_EXERCISE DESCRIPTION_
Write the listing below again, word for word.

- - -

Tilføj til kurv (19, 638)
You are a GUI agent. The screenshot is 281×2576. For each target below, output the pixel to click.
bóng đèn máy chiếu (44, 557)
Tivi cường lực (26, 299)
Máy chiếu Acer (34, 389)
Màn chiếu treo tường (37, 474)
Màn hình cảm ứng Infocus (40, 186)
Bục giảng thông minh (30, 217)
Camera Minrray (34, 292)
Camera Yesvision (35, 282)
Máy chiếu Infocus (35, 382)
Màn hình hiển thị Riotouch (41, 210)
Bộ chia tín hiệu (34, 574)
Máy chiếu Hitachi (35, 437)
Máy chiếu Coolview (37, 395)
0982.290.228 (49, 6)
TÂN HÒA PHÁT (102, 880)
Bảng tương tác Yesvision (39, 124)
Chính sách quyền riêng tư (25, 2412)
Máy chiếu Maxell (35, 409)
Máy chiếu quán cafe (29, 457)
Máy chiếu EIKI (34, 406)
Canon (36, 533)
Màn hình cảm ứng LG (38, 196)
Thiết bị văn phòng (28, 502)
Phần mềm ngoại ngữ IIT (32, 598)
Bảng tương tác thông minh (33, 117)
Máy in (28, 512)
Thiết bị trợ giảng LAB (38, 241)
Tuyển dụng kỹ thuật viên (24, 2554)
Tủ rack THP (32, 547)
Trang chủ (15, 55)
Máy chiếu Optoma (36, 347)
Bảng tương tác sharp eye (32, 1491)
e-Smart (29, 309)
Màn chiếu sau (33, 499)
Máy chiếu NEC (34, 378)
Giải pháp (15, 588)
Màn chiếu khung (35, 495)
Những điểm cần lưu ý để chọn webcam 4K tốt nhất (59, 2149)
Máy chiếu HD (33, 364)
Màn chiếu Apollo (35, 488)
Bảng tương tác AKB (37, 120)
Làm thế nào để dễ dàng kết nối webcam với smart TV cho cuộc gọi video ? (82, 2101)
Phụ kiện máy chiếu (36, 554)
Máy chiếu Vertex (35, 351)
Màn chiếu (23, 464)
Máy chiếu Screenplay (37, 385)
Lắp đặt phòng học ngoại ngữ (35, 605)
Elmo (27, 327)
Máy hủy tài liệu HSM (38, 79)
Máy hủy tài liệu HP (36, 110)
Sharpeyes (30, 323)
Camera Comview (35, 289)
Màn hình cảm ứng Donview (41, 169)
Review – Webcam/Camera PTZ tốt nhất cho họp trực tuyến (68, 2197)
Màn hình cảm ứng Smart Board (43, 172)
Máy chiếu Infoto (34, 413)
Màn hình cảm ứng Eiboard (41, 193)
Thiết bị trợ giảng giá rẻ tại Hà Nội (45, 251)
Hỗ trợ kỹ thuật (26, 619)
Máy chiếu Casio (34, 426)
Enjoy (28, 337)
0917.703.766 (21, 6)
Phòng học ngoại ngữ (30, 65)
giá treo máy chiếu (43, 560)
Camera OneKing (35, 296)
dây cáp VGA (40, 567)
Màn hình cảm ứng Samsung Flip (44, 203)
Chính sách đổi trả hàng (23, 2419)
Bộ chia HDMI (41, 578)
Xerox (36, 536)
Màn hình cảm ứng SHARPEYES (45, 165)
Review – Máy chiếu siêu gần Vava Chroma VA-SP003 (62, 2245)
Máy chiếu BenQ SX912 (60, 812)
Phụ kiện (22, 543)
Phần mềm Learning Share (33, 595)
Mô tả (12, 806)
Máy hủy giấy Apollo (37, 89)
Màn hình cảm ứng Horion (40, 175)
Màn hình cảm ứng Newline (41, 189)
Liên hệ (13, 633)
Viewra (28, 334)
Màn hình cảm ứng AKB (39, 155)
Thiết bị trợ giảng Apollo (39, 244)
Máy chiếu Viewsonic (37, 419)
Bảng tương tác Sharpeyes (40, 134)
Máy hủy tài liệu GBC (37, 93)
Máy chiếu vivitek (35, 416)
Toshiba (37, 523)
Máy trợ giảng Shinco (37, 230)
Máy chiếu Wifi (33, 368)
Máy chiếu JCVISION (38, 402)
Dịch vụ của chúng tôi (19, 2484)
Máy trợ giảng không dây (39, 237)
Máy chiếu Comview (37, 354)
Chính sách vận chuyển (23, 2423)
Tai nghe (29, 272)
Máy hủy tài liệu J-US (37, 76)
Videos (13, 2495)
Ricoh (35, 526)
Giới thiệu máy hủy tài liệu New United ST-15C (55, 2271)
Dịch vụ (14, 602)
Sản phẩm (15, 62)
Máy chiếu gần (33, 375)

- - -

_REPLY_
Tilføj til kurv (19, 638)
You are a GUI agent. The screenshot is 281×2576. For each target below, output the pixel to click.
bóng đèn máy chiếu (44, 557)
Tivi cường lực (26, 299)
Máy chiếu Acer (34, 389)
Màn chiếu treo tường (37, 474)
Màn hình cảm ứng Infocus (40, 186)
Bục giảng thông minh (30, 217)
Camera Minrray (34, 292)
Camera Yesvision (35, 282)
Máy chiếu Infocus (35, 382)
Màn hình hiển thị Riotouch (41, 210)
Bộ chia tín hiệu (34, 574)
Máy chiếu Hitachi (35, 437)
Máy chiếu Coolview (37, 395)
0982.290.228 (49, 6)
TÂN HÒA PHÁT (102, 880)
Bảng tương tác Yesvision (39, 124)
Chính sách quyền riêng tư (25, 2412)
Máy chiếu Maxell (35, 409)
Máy chiếu quán cafe (29, 457)
Máy chiếu EIKI (34, 406)
Canon (36, 533)
Màn hình cảm ứng LG (38, 196)
Thiết bị văn phòng (28, 502)
Phần mềm ngoại ngữ IIT (32, 598)
Bảng tương tác thông minh (33, 117)
Máy in (28, 512)
Thiết bị trợ giảng LAB (38, 241)
Tuyển dụng kỹ thuật viên (24, 2554)
Tủ rack THP (32, 547)
Trang chủ (15, 55)
Máy chiếu Optoma (36, 347)
Bảng tương tác sharp eye (32, 1491)
e-Smart (29, 309)
Màn chiếu sau (33, 499)
Máy chiếu NEC (34, 378)
Giải pháp (15, 588)
Màn chiếu khung (35, 495)
Những điểm cần lưu ý để chọn webcam 4K tốt nhất (59, 2149)
Máy chiếu HD (33, 364)
Màn chiếu Apollo (35, 488)
Bảng tương tác AKB (37, 120)
Làm thế nào để dễ dàng kết nối webcam với smart TV cho cuộc gọi video ? (82, 2101)
Phụ kiện máy chiếu (36, 554)
Máy chiếu Vertex (35, 351)
Màn chiếu (23, 464)
Máy chiếu Screenplay (37, 385)
Lắp đặt phòng học ngoại ngữ (35, 605)
Elmo (27, 327)
Máy hủy tài liệu HSM (38, 79)
Máy hủy tài liệu HP (36, 110)
Sharpeyes (30, 323)
Camera Comview (35, 289)
Màn hình cảm ứng Donview (41, 169)
Review – Webcam/Camera PTZ tốt nhất cho họp trực tuyến (68, 2197)
Màn hình cảm ứng Smart Board (43, 172)
Máy chiếu Infoto (34, 413)
Màn hình cảm ứng Eiboard (41, 193)
Thiết bị trợ giảng giá rẻ tại Hà Nội (45, 251)
Hỗ trợ kỹ thuật (26, 619)
Máy chiếu Casio (34, 426)
Enjoy (28, 337)
0917.703.766 (21, 6)
Phòng học ngoại ngữ (30, 65)
giá treo máy chiếu (43, 560)
Camera OneKing (35, 296)
dây cáp VGA (40, 567)
Màn hình cảm ứng Samsung Flip (44, 203)
Chính sách đổi trả hàng (23, 2419)
Bộ chia HDMI (41, 578)
Xerox (36, 536)
Màn hình cảm ứng SHARPEYES (45, 165)
Review – Máy chiếu siêu gần Vava Chroma VA-SP003 (62, 2245)
Máy chiếu BenQ SX912 (60, 812)
Phụ kiện (22, 543)
Phần mềm Learning Share (33, 595)
Mô tả (12, 806)
Máy hủy giấy Apollo (37, 89)
Màn hình cảm ứng Horion (40, 175)
Màn hình cảm ứng Newline (41, 189)
Liên hệ (13, 633)
Viewra (28, 334)
Màn hình cảm ứng AKB (39, 155)
Thiết bị trợ giảng Apollo (39, 244)
Máy chiếu Viewsonic (37, 419)
Bảng tương tác Sharpeyes (40, 134)
Máy hủy tài liệu GBC (37, 93)
Máy chiếu vivitek (35, 416)
Toshiba (37, 523)
Máy trợ giảng Shinco (37, 230)
Máy chiếu Wifi (33, 368)
Máy chiếu JCVISION (38, 402)
Dịch vụ của chúng tôi (19, 2484)
Máy trợ giảng không dây (39, 237)
Máy chiếu Comview (37, 354)
Chính sách vận chuyển (23, 2423)
Tai nghe (29, 272)
Máy hủy tài liệu J-US (37, 76)
Videos (13, 2495)
Ricoh (35, 526)
Giới thiệu máy hủy tài liệu New United ST-15C (55, 2271)
Dịch vụ (14, 602)
Sản phẩm (15, 62)
Máy chiếu gần (33, 375)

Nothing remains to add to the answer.